Housing was front and centre in the budget unveiled by the federal government last week
There were “welcome” signs in last week’s budget that the federal government is prepared to engage in a conversation around affordability in Canada’s housing market, according to a prominent member of the mortgage industry.
Shubha Dasgupta (pictured top), president and CEO of the Pineapple broker network, told Canadian Mortgage Professional he was encouraged that housing had featured heavily in the budget unveiled by Finance Minister Chrystia Freeland on Thursday (April 07), which included a raft of policies geared towards homebuyers.
“Overall and generally speaking, it was good to see that housing took up about 30% of the budget,” he said. “The conversation around affordability, supply issues and really trying to ensure that Canadians have a more healthy and sustainable housing market is always welcome.”
Housing sits at the centre of the cost-of-living crisis currently gripping Canada, making it little surprise that the budget featured a rake of measures aimed at increasing accessibility to the country’s housing market and improving the prospects of would-be homebuyers.
One of the centrepieces of last week’s announcement was the Tax-Free First Home Savings Account, a proposal that will allow Canadians to put up to $8,000 towards buying a property without paying taxes on that amount.
That policy is one that will emphasize the benefits to younger Canadians and aspiring homeowners of saving and building towards a financial goal, according to Dasgupta.
“A very key positive impact of that announcement is that it does highlight the need for young Canadians to save and build towards a goal of homeownership,” he said, “…that it’s never too early to start saving and there are vehicles and ways that we can begin to save today in efforts of owning a home tomorrow.”
The budget also contained a proposal to boost the First-Time Homebuyers’ tax credit for those who purchased a property on or after January 01 of this year, a move that would see the maximum non-refundable rebate rise to $1,500.
That’s another step in the right direction, Dasgupta said, even if it was likely that its positive impact would vary significantly depending on an individual’s circumstances.
“Anytime there’s something that eases rules, whether significant or not, there’s always going to be a sentiment change in a positive direction that homebuyers will feel more comfortable or more confident in order to make this leap into homeownership,” he said.
“We obviously have to weigh up the pros and cons of how large an impact we can make through tax revenue loss, dollar loss and other impacts. So is this [proposal] significant for an individual? That’s going to be the question of the individual, but it’s significant overall, absolutely.”
Ahead of the last federal election, one of the proposals in the Liberal Party platform that attracted wide attention was its pledge to impose a so-called “anti-flipping” tax aimed at curbing the rapid escalation in house prices across the country.
A variation of that promise made its way into last week’s budget, which proposed a tax on the sale of principal residences by homeowners who purchased that property within a year of the sale – with some exceptions.
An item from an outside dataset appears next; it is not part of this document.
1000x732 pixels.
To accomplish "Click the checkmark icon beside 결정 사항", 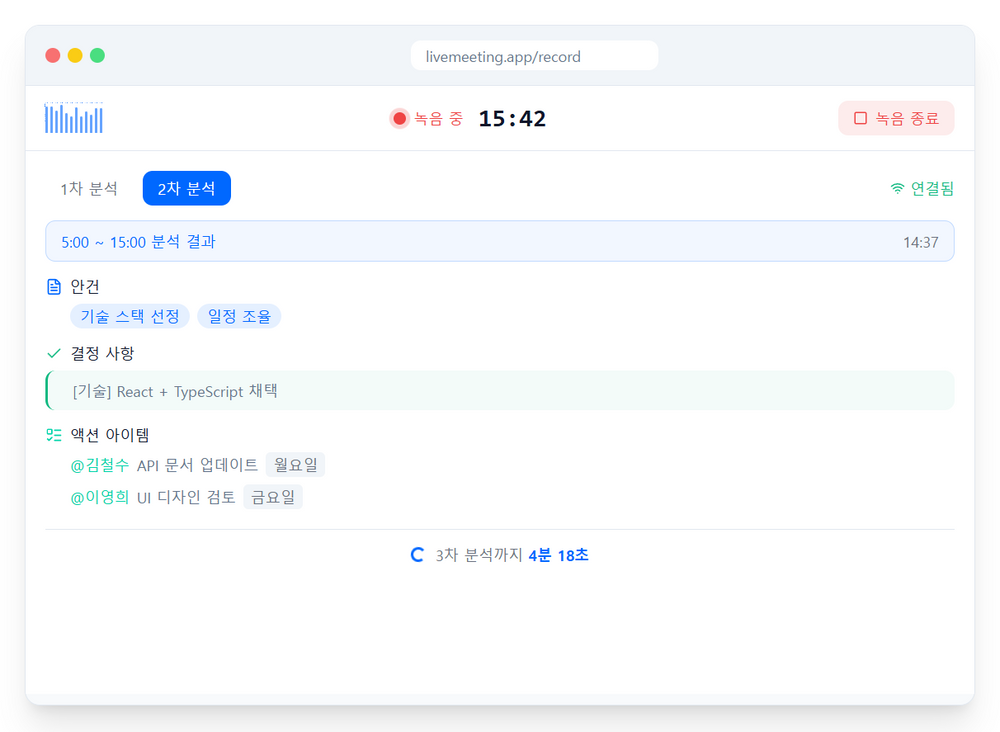I will click(54, 353).
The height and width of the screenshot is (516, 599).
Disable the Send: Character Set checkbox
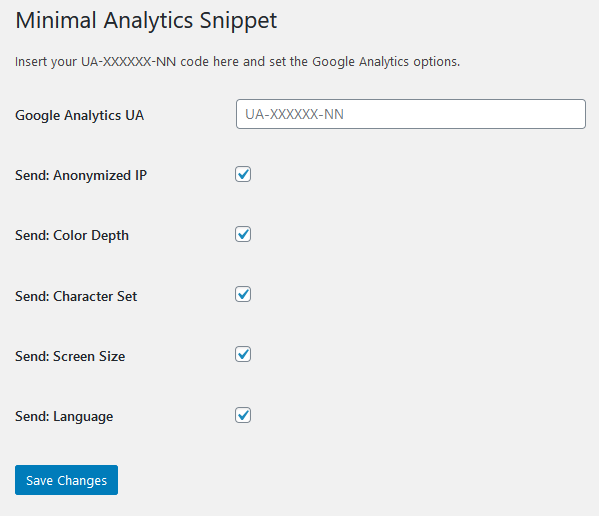coord(243,294)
There’s also a vow to earmark $4 billion in funding for the construction of 100,000 new homes in the next five years, as well as an extension of the much-maligned First Time Home Buyer Incentive until the beginning of 2025.
Another of the Liberals’ headline proposals from the election campaign – a two-year ban on buyers who are not citizens or permanent residents – is included in the budget, which suggests a moratorium on the purchase of property by foreign buyers (again, with limited exceptions) for two years.
Freeland said those measures formed part of “perhaps the most ambitious plan that Canada has ever had” on housing – although Dasgupta said it was also important to ensure the housing focus in the budget amounted to tangible action down the line.
“Every attribute is only as positive as the ability to execute on it,” he said. “Now that it’s been announced, the hard work really happens. In conjunction with the federal government, provincial governments, financial planners and other real estate industry members, it’s up to us to really take this opportunity and execute it in the hands of Canadian homebuyers.”